My most memorable moment… I have surpassed the expectations of almost everyone who knows me, including some of my old coaches. I’m doing dives that they never imagined possible for me. My career highlight has to be winning a silver medal at the 2016 World Cup in Rio. I achieved my life goal and secured my Olympic spot by finishing in the top 18, which also meant I had qualified for the semi-finals. In the semi-final I beat my personal best by 4 points and qualified for the final.

The best part of my job… When I have gone through a tough period of training, which results in a really good performance at a competition. I am constantly chasing the perfect dive, which is so hard to achieve. A competition is the only time we get to see if our efforts in training were worthwhile. If it all comes together in the pressure of a competition, nothing matches the happiness that I feel.

The worst part of my job… When one of the divers I coach injures themselves on a new or difficult dive. I have experienced the pain so many times before, and I know how much a wipe out can hurt. This can affect people physically and mentally and as a coach I feel responsible.

The key skills/attributes needed in your role… The most important attribute required is discipline. I ensure I’m doing everything I can to be the best diver I can be – eating well, sleeping well, recovering from training effectively, as well as giving my all at training. I don’t let outside influences disrupt my focus in the pool. I must also be disciplined with my studies – I make sure I stay on top of my work and don’t fall behind as this will affect my training.

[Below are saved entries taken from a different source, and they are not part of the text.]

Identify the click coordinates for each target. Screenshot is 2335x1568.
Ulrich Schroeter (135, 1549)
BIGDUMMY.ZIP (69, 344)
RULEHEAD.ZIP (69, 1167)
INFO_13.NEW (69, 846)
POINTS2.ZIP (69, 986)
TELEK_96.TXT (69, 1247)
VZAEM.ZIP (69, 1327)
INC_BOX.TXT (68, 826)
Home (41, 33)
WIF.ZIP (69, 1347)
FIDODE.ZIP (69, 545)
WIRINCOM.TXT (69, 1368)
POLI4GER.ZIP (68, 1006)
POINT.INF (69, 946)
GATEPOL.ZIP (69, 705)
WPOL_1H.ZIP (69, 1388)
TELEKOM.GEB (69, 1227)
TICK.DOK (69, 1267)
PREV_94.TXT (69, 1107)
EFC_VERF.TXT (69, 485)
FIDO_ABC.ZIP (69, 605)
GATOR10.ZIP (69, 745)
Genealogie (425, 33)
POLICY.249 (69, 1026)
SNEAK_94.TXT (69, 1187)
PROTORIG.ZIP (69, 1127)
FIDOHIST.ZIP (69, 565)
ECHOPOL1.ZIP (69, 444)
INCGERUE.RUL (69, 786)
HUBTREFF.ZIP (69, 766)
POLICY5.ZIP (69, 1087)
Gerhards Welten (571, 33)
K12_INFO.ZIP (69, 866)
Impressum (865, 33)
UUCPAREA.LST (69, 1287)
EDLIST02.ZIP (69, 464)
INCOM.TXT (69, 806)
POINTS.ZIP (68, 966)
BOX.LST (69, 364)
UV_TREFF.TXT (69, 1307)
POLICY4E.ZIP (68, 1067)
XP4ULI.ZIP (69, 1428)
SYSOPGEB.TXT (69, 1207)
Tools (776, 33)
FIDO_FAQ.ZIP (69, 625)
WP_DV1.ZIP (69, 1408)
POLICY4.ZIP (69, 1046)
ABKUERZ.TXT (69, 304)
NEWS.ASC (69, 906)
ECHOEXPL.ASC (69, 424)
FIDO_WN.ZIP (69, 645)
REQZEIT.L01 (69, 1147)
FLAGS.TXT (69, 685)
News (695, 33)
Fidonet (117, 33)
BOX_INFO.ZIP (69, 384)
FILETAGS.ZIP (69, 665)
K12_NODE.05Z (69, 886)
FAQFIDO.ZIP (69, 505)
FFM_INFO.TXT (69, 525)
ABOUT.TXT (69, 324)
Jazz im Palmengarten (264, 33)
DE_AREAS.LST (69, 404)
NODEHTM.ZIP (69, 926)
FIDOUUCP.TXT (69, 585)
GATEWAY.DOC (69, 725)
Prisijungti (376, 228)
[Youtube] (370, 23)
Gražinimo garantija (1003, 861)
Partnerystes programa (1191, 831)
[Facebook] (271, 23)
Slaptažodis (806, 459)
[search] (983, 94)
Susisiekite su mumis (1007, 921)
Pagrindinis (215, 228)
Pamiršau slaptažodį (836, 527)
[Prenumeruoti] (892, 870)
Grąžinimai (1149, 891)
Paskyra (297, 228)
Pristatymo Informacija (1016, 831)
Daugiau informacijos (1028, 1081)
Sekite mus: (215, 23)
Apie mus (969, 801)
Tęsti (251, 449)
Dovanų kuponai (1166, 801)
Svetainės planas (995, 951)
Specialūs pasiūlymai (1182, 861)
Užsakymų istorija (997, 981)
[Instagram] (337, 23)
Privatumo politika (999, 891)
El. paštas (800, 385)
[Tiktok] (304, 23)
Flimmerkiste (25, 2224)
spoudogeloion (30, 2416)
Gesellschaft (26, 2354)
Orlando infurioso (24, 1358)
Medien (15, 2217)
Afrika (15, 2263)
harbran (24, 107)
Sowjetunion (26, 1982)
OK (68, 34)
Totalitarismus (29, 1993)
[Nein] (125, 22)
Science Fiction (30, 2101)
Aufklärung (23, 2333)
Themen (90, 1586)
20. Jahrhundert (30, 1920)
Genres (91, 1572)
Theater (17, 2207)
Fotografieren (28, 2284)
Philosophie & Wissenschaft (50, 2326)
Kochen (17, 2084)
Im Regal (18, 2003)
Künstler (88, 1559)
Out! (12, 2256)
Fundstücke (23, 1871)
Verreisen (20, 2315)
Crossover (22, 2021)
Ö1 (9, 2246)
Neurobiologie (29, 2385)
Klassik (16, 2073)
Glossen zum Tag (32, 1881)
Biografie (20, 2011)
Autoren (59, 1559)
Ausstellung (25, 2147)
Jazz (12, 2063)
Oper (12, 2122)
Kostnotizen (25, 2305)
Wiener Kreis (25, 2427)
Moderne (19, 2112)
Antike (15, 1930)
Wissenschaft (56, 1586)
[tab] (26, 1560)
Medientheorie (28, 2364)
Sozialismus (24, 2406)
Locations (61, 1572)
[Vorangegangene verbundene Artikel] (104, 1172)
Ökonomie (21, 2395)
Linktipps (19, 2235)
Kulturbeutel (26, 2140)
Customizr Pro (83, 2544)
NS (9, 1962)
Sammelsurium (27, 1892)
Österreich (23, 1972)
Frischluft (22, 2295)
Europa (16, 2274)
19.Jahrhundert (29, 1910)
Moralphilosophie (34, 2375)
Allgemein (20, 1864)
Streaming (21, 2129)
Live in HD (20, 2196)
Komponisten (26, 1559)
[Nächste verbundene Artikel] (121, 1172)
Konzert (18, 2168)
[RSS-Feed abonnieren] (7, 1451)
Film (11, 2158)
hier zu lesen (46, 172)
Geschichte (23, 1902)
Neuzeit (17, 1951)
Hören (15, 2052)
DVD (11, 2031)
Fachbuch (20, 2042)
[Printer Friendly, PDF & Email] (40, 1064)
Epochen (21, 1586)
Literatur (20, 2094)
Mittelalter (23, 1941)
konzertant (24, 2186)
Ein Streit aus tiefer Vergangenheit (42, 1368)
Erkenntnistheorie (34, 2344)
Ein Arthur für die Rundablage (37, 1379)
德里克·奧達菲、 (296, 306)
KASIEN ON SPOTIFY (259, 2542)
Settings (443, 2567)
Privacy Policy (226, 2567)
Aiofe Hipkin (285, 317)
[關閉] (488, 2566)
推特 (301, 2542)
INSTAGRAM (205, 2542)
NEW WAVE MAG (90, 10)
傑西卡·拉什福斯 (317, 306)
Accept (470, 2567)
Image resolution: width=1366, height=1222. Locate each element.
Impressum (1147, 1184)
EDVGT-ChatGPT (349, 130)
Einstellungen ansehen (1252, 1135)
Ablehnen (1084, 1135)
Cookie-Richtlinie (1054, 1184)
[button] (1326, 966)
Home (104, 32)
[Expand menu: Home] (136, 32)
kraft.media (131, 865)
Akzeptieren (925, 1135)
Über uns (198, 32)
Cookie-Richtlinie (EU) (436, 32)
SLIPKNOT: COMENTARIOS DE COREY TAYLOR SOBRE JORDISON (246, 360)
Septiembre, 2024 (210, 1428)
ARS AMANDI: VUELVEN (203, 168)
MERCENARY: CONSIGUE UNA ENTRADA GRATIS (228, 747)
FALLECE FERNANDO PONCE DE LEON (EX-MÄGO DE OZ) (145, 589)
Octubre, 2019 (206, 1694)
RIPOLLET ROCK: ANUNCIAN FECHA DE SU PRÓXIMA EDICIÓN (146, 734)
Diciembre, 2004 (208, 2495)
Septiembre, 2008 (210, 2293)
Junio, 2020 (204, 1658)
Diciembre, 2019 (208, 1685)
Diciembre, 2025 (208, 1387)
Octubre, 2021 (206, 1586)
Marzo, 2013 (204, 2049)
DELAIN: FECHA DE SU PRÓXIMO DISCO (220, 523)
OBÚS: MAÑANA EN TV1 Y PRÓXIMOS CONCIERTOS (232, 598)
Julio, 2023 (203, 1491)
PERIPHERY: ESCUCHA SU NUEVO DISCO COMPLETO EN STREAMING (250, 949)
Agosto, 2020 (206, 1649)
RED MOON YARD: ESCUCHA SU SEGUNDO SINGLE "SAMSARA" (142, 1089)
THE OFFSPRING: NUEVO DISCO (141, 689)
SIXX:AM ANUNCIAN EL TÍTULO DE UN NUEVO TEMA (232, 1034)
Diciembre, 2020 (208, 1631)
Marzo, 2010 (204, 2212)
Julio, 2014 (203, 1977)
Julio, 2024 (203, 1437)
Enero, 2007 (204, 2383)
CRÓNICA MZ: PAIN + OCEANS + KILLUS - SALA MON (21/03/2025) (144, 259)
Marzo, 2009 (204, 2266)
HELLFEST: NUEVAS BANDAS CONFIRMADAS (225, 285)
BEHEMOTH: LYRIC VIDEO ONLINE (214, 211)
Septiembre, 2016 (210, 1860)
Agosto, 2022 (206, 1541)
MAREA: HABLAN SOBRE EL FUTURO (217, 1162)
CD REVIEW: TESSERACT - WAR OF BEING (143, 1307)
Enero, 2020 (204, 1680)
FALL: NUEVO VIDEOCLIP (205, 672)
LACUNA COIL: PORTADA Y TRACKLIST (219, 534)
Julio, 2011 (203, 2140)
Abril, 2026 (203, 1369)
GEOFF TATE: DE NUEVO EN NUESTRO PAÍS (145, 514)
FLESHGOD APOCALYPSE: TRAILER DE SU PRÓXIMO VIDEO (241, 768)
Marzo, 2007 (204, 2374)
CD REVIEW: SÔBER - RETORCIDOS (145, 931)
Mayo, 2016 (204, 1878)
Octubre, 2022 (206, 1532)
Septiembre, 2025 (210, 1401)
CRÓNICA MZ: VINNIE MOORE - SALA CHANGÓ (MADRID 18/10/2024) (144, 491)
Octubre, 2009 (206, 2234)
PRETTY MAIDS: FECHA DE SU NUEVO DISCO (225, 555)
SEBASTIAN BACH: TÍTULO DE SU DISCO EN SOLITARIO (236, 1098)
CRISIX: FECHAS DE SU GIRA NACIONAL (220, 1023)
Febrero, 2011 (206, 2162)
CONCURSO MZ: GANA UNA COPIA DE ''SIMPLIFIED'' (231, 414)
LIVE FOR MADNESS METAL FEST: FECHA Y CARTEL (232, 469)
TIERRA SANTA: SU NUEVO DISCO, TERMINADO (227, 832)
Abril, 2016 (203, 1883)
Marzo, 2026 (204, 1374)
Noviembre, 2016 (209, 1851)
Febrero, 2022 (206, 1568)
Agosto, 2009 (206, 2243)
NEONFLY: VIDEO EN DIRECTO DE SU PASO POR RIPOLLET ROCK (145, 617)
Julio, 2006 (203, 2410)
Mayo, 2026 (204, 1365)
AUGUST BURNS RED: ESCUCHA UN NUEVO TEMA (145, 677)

As a coach I ensure that I have good short-term and long-term plans for each diver I look after, in order to help them become the best that they can be.

Advice for someone looking to go into something similar…

My advice to you would be to find out where your passion lies. Work doesn’t feel like work if you are passionate about it. The more passionate you are, the more likely it is that you’ll do a great job and be happy at the same time. The best way to find your passion is by trying out and experiencing lots of different things.

Volunteer in different roles and learn from the people around you, as they will help you to develop and progress. When you find the perfect thing for you, you will reap the benefits of it.